::: Listed records

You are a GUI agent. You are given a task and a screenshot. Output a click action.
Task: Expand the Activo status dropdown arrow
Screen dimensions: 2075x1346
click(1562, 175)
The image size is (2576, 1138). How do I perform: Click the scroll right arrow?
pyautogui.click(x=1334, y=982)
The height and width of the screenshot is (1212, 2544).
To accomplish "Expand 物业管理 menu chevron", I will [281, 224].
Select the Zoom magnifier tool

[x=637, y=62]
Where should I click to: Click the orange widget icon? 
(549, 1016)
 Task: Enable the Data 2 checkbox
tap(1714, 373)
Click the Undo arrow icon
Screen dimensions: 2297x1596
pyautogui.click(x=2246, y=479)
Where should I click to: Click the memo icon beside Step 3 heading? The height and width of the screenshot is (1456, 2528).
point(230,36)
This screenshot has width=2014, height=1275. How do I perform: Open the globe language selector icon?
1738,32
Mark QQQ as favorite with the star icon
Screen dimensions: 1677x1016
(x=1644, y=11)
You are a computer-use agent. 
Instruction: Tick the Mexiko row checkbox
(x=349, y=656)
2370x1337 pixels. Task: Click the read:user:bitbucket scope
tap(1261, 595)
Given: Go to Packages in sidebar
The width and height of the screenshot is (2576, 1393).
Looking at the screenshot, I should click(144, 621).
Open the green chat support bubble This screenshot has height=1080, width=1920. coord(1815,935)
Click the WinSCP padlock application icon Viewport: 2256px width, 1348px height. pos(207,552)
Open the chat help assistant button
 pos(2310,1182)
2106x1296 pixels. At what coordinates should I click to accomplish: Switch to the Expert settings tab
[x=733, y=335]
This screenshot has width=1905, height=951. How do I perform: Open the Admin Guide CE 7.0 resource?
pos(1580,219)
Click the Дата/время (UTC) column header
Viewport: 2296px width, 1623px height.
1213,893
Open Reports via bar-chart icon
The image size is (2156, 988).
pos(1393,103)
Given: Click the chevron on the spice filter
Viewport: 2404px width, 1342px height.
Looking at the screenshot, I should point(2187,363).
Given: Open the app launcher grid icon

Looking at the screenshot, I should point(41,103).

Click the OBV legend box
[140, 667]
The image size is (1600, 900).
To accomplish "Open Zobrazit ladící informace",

::::::

### What to do
Give the records above again in full, keeping every character unchanged.

### Exercise response
You are a GUI agent. You are given a task and a screenshot. Output a click action.
Task: Expand the Activo status dropdown arrow
Screen dimensions: 2075x1346
click(1562, 175)
The image size is (2576, 1138). How do I perform: Click the scroll right arrow?
pyautogui.click(x=1334, y=982)
The height and width of the screenshot is (1212, 2544).
To accomplish "Expand 物业管理 menu chevron", I will [281, 224].
Select the Zoom magnifier tool

[x=637, y=62]
Where should I click to: Click the orange widget icon? 
(549, 1016)
 Task: Enable the Data 2 checkbox
tap(1714, 373)
Click the Undo arrow icon
Screen dimensions: 2297x1596
pyautogui.click(x=2246, y=479)
Where should I click to: Click the memo icon beside Step 3 heading? The height and width of the screenshot is (1456, 2528).
point(230,36)
This screenshot has width=2014, height=1275. How do I perform: Open the globe language selector icon?
1738,32
Mark QQQ as favorite with the star icon
Screen dimensions: 1677x1016
(x=1644, y=11)
You are a computer-use agent. 
Instruction: Tick the Mexiko row checkbox
(x=349, y=656)
2370x1337 pixels. Task: Click the read:user:bitbucket scope
tap(1261, 595)
Given: Go to Packages in sidebar
The width and height of the screenshot is (2576, 1393).
Looking at the screenshot, I should click(144, 621).
Open the green chat support bubble This screenshot has height=1080, width=1920. coord(1815,935)
Click the WinSCP padlock application icon Viewport: 2256px width, 1348px height. pos(207,552)
Open the chat help assistant button
 pos(2310,1182)
2106x1296 pixels. At what coordinates should I click to accomplish: Switch to the Expert settings tab
[x=733, y=335]
This screenshot has width=1905, height=951. How do I perform: Open the Admin Guide CE 7.0 resource?
pos(1580,219)
Click the Дата/время (UTC) column header
Viewport: 2296px width, 1623px height.
1213,893
Open Reports via bar-chart icon
The image size is (2156, 988).
pos(1393,103)
Given: Click the chevron on the spice filter
Viewport: 2404px width, 1342px height.
Looking at the screenshot, I should point(2187,363).
Given: Open the app launcher grid icon

Looking at the screenshot, I should point(41,103).

Click the OBV legend box
[140, 667]
The image size is (1600, 900).
To accomplish "Open Zobrazit ladící informace",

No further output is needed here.